In which there is family.
"But… I don't understand," Rosalind said, looking from her mother to James and back again. "I had nothing to do with… with Lord Farley attacking Sir Riley."
"Unfortunately, you had everything to do with it, dear," Sheila said. "You were the cause of their quarrel."
"But I didn't do anything. Certainly nothing so severe that I deserve to be packed off to the country!"
"Rosalind, love," James began, sitting down beside her, "we realize that this is not entirely fair, but you're… well, quite frankly, you're becoming a bit of a spectacle."
"James!" Melanie chided. "Really."
"Oh, for Heaven's sake, Melanie, you saw the way everyone was watching her tonight.
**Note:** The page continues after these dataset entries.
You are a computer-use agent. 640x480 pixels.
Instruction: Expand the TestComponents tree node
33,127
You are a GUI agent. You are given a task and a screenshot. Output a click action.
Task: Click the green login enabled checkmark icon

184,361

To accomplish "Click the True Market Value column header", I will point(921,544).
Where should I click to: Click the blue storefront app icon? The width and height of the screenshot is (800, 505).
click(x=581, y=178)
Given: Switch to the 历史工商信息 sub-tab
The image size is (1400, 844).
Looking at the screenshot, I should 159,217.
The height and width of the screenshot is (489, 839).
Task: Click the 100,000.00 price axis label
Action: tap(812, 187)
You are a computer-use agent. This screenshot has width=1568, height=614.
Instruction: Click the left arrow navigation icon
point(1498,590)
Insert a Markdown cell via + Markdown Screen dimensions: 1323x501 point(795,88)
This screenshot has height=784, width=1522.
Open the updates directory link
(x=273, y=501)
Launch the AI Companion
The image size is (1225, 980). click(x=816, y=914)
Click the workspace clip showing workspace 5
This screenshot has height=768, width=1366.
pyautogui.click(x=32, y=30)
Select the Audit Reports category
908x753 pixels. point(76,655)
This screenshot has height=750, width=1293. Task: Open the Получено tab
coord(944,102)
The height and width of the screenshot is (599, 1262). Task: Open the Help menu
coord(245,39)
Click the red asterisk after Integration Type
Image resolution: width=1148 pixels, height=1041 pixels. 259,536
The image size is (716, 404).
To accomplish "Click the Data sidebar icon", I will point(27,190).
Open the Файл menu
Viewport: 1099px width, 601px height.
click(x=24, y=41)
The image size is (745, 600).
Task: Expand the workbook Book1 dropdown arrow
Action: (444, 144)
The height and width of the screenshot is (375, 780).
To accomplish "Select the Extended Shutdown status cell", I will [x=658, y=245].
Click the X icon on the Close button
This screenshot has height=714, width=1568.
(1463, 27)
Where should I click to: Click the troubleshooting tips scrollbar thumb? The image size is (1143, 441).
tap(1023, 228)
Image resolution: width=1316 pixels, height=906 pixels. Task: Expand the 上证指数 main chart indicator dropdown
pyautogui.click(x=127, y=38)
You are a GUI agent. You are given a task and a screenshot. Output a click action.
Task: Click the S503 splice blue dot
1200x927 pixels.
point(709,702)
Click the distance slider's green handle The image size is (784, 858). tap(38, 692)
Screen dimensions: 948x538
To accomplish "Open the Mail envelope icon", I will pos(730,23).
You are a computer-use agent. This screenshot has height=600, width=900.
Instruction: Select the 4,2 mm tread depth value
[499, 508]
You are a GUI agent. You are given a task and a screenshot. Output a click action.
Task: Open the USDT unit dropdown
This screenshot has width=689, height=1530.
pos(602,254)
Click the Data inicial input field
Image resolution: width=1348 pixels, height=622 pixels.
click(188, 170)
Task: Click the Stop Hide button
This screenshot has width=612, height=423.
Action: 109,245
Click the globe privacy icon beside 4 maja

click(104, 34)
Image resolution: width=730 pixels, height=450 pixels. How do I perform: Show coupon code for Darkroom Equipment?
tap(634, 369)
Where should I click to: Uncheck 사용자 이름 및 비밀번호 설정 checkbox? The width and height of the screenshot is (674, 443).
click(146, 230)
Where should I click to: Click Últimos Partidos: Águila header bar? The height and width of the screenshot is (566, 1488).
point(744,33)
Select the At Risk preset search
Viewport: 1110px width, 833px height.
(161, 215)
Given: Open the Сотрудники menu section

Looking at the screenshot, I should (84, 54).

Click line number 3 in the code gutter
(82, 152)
They were just waiting for her to say something outrageous or bring Farley and Riley to blows again."
"And you know just as well as I that there were a dozen girls in that ballroom wishing it had been their honour Farley was defending," Melanie pointed out. "And if it had been any of them, the entire thing would have been considered quite the coup."
"Yes, if it had been one of them. Because those dozen girls have not been in the gossip columns all Season long for… for being… unladylike," he finished lamely. Then he sighed and ran a hand through his already mussed hair.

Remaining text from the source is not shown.